■ Record excerpts
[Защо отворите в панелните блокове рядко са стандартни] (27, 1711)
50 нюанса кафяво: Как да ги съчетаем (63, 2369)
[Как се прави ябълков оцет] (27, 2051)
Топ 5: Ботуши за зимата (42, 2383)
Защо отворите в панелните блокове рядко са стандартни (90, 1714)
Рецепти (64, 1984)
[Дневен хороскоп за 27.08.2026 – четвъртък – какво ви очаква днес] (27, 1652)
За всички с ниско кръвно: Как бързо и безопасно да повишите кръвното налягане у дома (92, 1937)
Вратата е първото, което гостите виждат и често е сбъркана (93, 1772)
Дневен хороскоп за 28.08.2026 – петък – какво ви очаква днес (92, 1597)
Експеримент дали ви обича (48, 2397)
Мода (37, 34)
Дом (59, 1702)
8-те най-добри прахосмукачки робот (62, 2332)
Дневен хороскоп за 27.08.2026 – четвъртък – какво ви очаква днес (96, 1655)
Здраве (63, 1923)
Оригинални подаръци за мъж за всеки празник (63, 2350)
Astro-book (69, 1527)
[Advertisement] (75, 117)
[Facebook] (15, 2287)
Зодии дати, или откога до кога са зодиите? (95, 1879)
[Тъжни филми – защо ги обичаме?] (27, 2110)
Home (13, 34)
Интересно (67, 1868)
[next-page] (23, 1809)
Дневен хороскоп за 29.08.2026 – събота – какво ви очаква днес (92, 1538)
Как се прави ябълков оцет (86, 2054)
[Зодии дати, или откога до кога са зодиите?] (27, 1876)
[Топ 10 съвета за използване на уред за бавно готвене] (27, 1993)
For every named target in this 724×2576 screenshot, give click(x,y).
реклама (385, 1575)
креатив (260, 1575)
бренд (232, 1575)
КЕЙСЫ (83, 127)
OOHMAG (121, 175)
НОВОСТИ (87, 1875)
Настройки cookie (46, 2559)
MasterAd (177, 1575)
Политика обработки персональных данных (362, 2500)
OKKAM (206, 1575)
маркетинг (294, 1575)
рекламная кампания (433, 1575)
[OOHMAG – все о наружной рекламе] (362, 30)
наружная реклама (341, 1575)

■ What needs to be done
In your reply, restate exactly the lines from the start of the records above through the line holding "[Facebook] (15, 2287)", including both, and nothing else.

■ Response for this exercise
[Защо отворите в панелните блокове рядко са стандартни] (27, 1711)
50 нюанса кафяво: Как да ги съчетаем (63, 2369)
[Как се прави ябълков оцет] (27, 2051)
Топ 5: Ботуши за зимата (42, 2383)
Защо отворите в панелните блокове рядко са стандартни (90, 1714)
Рецепти (64, 1984)
[Дневен хороскоп за 27.08.2026 – четвъртък – какво ви очаква днес] (27, 1652)
За всички с ниско кръвно: Как бързо и безопасно да повишите кръвното налягане у дома (92, 1937)
Вратата е първото, което гостите виждат и често е сбъркана (93, 1772)
Дневен хороскоп за 28.08.2026 – петък – какво ви очаква днес (92, 1597)
Експеримент дали ви обича (48, 2397)
Мода (37, 34)
Дом (59, 1702)
8-те най-добри прахосмукачки робот (62, 2332)
Дневен хороскоп за 27.08.2026 – четвъртък – какво ви очаква днес (96, 1655)
Здраве (63, 1923)
Оригинални подаръци за мъж за всеки празник (63, 2350)
Astro-book (69, 1527)
[Advertisement] (75, 117)
[Facebook] (15, 2287)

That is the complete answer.